Bancos e fintechs brasileiros avançam em Wall Street
De listagens históricas a licenças bancárias nos EUA: como Nubank, PicPay e BTG Pactual transformaram Nova York em uma extensão estratégica de seus negócios.
Cristina Junqueira, cofundadora do grupo Nu. (Foto: Divulgação)
Houve um tempo em que ter ações negociadas em Nova York era, para as empresas brasileiras, apenas um selo de prestígio ou uma busca por liquidez. Hoje, o cenário mudou. Gigantes como Petrobras, Vale e Itaú Unibanco já são veteranas na vitrine da NYSE, mas uma nova safra de instituições está indo além: elas estão fincando bandeira em solo americano para operar, competir e ditar tendências.
O movimento sinaliza a maturidade do capitalismo brasileiro, que agora combina a solidez dos recursos naturais com a agilidade de um sistema financeiro digital que é referência global.
Nubank: a licença para crescer
O Nubank, que já conta com 127 milhões de clientes, deu em 2026 o passo mais ambicioso de sua trajetória internacional. A aprovação condicional para formar um banco nacional nos Estados Unidos (pelo OCC) permite que a companhia deixe de ser "apenas" uma empresa listada para se tornar uma instituição bancária federal em território americano.
Para David Vélez, fundador e CEO do Nu, o movimento valida a tese de que o modelo brasileiro de eficiência pode ser exportado. “Esta aprovação é uma oportunidade de provar que um modelo digital-first, centrado no cliente, é o futuro dos serviços financeiros globais”, afirma. A seriedade da aposta é personificada por Cristina Junqueira, cofundadora do grupo, que se mudou para os EUA para liderar a nova unidade. “Estamos ansiosos para oferecer as mesmas experiências transparentes que conquistaram confiança pelo mundo”, pontua a executiva.
PicPay: o fim do jejum na Nasdaq
Eduardo Chedid, CEO do PicPay. (Foto: Divulgação)

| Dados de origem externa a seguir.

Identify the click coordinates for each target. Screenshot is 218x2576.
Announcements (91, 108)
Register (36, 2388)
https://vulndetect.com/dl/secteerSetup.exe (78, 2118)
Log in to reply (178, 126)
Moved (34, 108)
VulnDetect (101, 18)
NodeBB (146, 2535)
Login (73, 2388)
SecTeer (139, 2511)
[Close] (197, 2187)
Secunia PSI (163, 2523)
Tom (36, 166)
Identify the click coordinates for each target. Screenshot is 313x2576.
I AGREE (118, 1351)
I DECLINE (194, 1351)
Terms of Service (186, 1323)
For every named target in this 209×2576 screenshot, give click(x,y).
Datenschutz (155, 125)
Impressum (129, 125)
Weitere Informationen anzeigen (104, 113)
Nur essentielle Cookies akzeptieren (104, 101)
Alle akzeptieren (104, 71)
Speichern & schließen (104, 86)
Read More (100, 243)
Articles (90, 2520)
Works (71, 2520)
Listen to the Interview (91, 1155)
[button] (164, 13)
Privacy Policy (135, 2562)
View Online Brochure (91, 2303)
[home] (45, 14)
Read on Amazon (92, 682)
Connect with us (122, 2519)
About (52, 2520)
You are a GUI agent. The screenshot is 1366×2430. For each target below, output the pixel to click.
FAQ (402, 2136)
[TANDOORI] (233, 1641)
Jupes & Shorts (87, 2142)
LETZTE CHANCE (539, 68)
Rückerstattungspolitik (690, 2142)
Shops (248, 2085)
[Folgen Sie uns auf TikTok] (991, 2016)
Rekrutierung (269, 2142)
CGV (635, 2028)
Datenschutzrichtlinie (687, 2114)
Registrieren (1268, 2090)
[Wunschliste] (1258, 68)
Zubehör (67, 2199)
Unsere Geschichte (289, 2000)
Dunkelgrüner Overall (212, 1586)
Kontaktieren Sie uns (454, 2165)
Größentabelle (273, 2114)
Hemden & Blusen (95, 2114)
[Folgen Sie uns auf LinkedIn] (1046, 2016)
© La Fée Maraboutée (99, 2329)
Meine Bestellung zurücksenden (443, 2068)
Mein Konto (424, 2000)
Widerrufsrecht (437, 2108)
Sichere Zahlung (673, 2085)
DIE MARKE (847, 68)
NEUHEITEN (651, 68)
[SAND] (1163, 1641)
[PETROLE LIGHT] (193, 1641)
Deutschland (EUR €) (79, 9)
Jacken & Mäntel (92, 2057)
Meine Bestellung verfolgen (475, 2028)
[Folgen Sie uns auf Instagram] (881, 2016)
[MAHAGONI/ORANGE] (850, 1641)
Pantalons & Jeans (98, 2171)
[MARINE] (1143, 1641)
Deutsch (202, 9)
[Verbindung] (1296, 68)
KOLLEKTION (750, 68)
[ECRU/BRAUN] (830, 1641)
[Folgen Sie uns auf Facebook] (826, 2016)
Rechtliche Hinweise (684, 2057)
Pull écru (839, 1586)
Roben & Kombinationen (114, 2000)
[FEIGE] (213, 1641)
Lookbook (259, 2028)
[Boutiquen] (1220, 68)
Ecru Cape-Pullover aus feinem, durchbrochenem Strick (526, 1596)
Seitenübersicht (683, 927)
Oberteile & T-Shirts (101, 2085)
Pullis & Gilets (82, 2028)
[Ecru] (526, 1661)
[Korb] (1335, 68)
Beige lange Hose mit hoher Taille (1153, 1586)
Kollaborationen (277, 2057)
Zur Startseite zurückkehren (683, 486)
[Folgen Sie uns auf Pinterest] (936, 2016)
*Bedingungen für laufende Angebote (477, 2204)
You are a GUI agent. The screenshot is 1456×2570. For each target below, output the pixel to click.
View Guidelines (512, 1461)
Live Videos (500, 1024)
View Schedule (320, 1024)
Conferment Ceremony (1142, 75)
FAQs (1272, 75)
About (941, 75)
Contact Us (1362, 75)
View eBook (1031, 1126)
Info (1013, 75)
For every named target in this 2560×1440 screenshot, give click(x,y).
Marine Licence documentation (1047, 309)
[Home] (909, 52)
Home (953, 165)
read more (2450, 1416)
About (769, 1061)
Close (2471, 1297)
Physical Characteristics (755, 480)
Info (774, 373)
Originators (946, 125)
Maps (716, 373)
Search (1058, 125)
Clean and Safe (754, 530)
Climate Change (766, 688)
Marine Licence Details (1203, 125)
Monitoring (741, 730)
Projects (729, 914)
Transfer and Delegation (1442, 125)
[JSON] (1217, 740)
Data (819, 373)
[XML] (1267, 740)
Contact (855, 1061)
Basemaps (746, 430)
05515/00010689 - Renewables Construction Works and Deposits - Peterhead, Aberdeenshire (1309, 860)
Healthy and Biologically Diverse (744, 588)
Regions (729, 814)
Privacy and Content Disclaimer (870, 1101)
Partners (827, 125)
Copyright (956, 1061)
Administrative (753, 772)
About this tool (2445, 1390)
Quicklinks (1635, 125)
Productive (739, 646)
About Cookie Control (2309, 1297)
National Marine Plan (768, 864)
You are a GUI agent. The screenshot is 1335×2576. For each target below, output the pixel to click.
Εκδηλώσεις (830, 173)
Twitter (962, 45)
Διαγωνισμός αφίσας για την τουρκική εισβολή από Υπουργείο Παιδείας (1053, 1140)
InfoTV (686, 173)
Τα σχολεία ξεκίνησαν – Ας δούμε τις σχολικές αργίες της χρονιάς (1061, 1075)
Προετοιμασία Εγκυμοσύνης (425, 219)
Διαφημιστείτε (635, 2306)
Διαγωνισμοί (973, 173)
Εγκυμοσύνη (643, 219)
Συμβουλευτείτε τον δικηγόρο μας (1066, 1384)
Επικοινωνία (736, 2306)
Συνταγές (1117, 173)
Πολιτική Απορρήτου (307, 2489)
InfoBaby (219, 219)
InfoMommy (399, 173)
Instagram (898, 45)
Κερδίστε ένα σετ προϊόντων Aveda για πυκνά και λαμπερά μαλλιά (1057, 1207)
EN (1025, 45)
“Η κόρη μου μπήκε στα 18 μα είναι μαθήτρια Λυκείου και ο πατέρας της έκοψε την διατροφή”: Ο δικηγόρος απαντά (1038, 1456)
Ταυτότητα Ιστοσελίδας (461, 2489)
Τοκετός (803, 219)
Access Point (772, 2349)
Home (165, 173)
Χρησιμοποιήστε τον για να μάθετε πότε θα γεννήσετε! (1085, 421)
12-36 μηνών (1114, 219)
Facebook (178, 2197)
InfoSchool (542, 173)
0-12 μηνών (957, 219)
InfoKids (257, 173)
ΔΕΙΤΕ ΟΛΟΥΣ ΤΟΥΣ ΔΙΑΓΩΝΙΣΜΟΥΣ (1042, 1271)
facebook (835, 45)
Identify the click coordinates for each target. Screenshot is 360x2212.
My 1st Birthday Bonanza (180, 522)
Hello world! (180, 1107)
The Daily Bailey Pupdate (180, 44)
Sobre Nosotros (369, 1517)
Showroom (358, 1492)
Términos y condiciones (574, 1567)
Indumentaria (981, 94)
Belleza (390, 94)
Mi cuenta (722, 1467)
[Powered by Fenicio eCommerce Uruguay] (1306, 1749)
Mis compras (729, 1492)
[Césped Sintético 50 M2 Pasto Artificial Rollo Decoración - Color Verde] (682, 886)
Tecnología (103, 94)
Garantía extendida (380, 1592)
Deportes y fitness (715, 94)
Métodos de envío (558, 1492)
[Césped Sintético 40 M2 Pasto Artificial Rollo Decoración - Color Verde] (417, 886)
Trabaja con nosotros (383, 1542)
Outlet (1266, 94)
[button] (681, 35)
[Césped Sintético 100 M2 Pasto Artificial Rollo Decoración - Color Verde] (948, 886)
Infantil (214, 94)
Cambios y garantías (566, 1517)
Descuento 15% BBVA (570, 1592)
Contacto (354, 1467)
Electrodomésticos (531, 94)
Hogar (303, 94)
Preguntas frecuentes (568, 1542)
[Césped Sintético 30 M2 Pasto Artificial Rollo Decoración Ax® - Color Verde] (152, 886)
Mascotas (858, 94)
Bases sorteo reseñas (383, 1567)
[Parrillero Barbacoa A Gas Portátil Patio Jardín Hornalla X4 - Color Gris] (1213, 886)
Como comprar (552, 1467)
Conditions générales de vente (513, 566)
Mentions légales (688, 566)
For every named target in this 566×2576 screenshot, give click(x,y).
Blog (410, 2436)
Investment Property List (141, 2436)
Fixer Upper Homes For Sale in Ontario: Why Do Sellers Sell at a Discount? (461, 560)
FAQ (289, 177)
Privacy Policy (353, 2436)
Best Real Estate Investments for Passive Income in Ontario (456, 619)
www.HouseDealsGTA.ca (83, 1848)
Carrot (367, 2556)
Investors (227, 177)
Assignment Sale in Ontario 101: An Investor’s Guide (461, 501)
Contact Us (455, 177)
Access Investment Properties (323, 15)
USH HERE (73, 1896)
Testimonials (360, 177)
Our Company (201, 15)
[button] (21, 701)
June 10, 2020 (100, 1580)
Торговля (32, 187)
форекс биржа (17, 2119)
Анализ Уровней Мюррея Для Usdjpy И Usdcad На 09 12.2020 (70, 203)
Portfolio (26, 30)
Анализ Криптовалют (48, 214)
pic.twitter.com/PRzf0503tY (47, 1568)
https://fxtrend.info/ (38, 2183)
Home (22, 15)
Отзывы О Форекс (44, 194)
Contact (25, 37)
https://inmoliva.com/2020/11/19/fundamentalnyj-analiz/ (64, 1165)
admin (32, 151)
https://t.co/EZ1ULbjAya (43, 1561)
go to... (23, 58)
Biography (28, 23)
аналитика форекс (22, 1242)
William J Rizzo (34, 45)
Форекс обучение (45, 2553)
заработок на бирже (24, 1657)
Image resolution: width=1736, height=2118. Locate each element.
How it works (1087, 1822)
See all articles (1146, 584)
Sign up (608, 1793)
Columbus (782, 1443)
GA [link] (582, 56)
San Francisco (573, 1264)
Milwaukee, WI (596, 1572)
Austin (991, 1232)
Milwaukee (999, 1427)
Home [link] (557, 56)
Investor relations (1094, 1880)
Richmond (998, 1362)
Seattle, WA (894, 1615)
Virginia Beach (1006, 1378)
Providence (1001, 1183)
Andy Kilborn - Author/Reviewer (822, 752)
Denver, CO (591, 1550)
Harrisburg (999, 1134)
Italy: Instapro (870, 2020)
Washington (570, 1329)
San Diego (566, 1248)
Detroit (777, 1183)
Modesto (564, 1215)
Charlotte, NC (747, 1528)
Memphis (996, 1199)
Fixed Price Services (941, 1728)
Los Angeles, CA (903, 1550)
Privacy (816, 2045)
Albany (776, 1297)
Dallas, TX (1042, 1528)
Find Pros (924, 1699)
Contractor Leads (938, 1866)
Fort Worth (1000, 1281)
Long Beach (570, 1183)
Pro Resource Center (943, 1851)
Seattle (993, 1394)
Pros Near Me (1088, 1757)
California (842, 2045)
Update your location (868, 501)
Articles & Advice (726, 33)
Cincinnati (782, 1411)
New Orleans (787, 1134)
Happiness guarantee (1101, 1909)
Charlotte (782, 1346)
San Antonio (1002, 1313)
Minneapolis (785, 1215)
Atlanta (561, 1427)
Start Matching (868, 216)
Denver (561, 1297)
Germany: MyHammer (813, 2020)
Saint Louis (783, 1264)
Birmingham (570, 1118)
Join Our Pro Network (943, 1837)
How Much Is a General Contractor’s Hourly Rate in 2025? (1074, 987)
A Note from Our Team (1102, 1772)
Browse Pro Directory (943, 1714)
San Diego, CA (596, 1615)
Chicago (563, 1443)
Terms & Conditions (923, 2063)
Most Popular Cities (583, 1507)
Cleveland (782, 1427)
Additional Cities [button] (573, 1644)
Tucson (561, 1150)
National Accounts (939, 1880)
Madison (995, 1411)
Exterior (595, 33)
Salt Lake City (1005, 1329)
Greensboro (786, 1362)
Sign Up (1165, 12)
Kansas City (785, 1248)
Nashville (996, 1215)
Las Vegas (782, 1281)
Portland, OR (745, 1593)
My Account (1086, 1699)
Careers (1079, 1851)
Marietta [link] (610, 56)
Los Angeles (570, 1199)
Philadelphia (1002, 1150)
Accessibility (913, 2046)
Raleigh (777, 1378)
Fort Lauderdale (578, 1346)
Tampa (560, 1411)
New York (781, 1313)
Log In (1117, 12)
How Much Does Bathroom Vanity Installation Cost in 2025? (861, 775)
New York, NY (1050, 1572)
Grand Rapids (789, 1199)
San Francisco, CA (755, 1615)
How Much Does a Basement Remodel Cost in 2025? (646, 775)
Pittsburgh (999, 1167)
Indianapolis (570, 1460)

Se o Nubank busca a licença, o PicPay buscou o mercado. No final de janeiro, a fintech encerrou um hiato de quatro anos sem IPOs brasileiros em Nova York ao estrear na Nasdaq. A operação, que captou US$ 434,3 milhões, mostrou que o apetite dos investidores internacionais por histórias de tecnologia brasileira permanece vivo — desde que acompanhado de lucro.
Com 66 milhões de clientes e receita de R$ 7,3 bilhões, o PicPay desembarcou nos EUA não como uma promessa, mas como uma operação madura. “A listagem não é a linha de chegada, é o começo de um novo capítulo”, diz Eduardo Chedid, CEO do PicPay. A estratégia de internacionalização da marca já chega à palma da mão do usuário, com contas multimoeda e cartões globais integrados ao aplicativo.
BTG Pactual: a força institucional
Roberto Sallouti, CEO do BTG Pactual. (Foto: Divulgação)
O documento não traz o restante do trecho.